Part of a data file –
..............................
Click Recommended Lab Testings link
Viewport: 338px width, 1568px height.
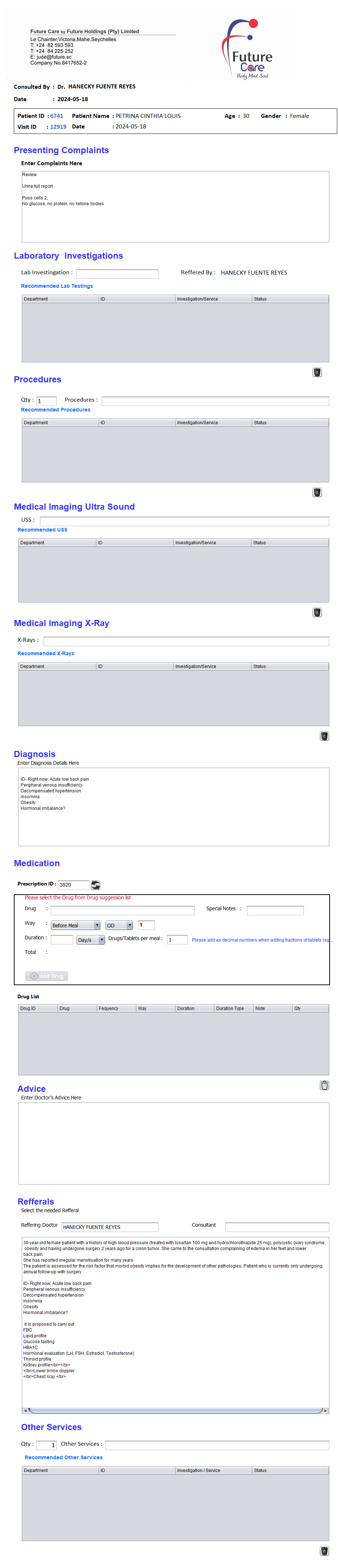57,286
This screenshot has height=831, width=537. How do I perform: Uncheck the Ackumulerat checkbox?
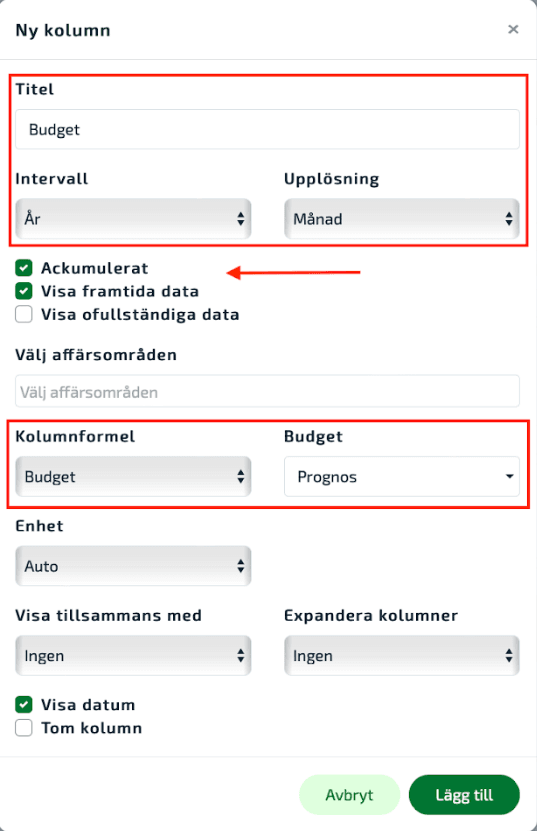tap(24, 268)
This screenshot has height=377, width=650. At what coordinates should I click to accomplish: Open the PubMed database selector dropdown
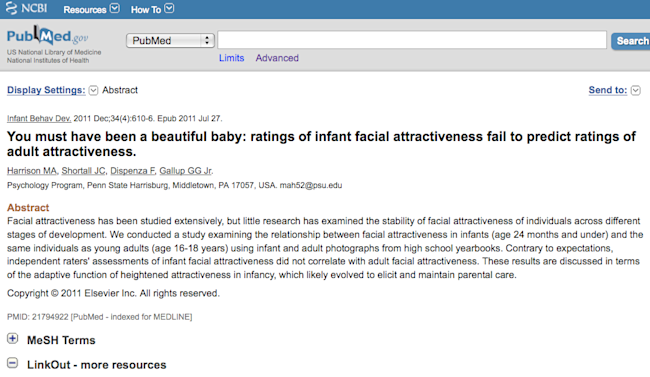(x=170, y=40)
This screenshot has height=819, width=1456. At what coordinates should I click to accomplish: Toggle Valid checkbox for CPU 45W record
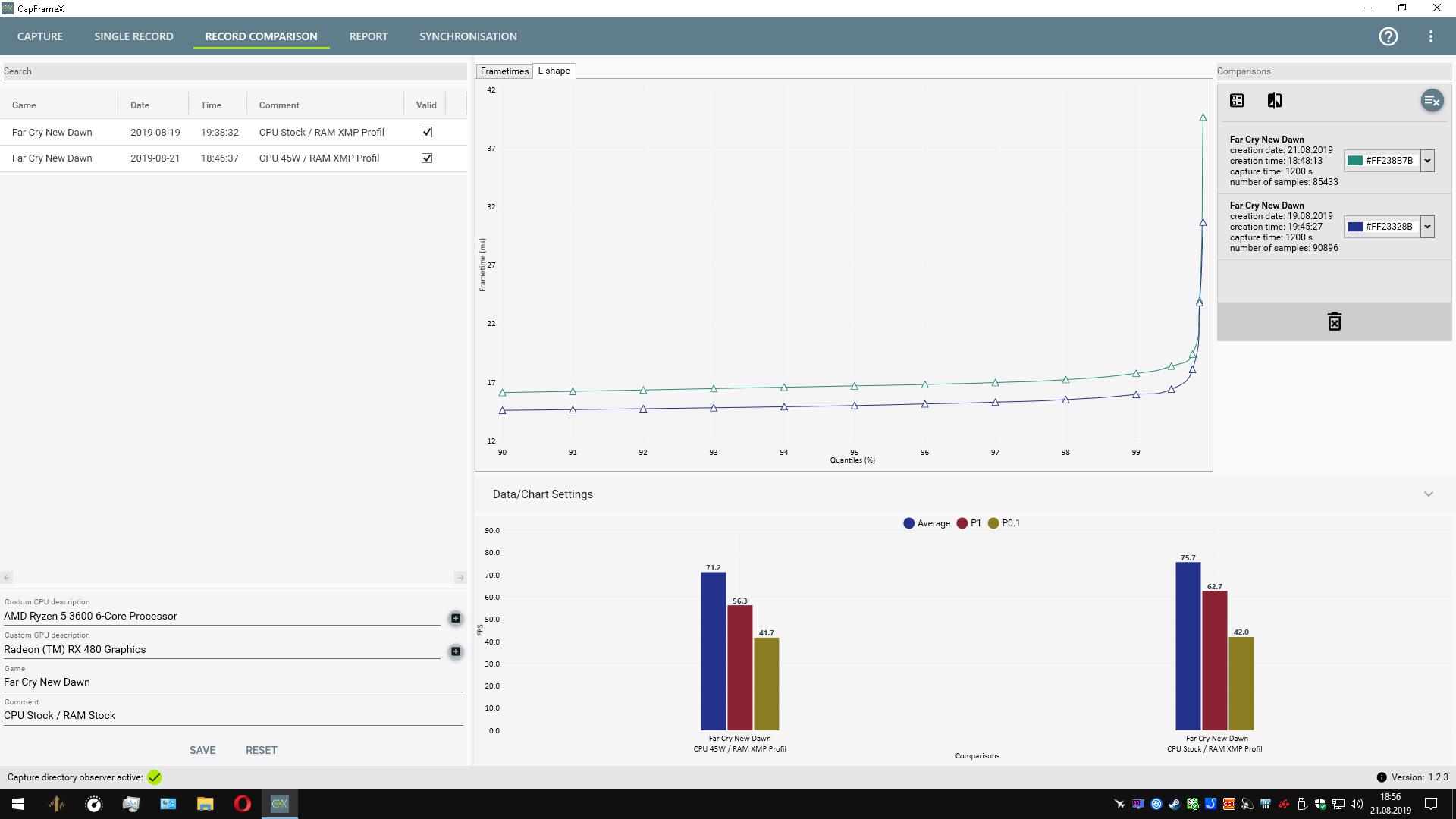pyautogui.click(x=427, y=158)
..............................
Goal –
Pull every line of text from the listing above and copy each one word for word, leaving out the pictures.

Output for this exercise –
Click Recommended Lab Testings link
Viewport: 338px width, 1568px height.
57,286
This screenshot has height=831, width=537. How do I perform: Uncheck the Ackumulerat checkbox?
tap(24, 268)
This screenshot has height=377, width=650. At what coordinates should I click to accomplish: Open the PubMed database selector dropdown
(x=170, y=40)
This screenshot has height=819, width=1456. At what coordinates should I click to accomplish: Toggle Valid checkbox for CPU 45W record
pyautogui.click(x=427, y=158)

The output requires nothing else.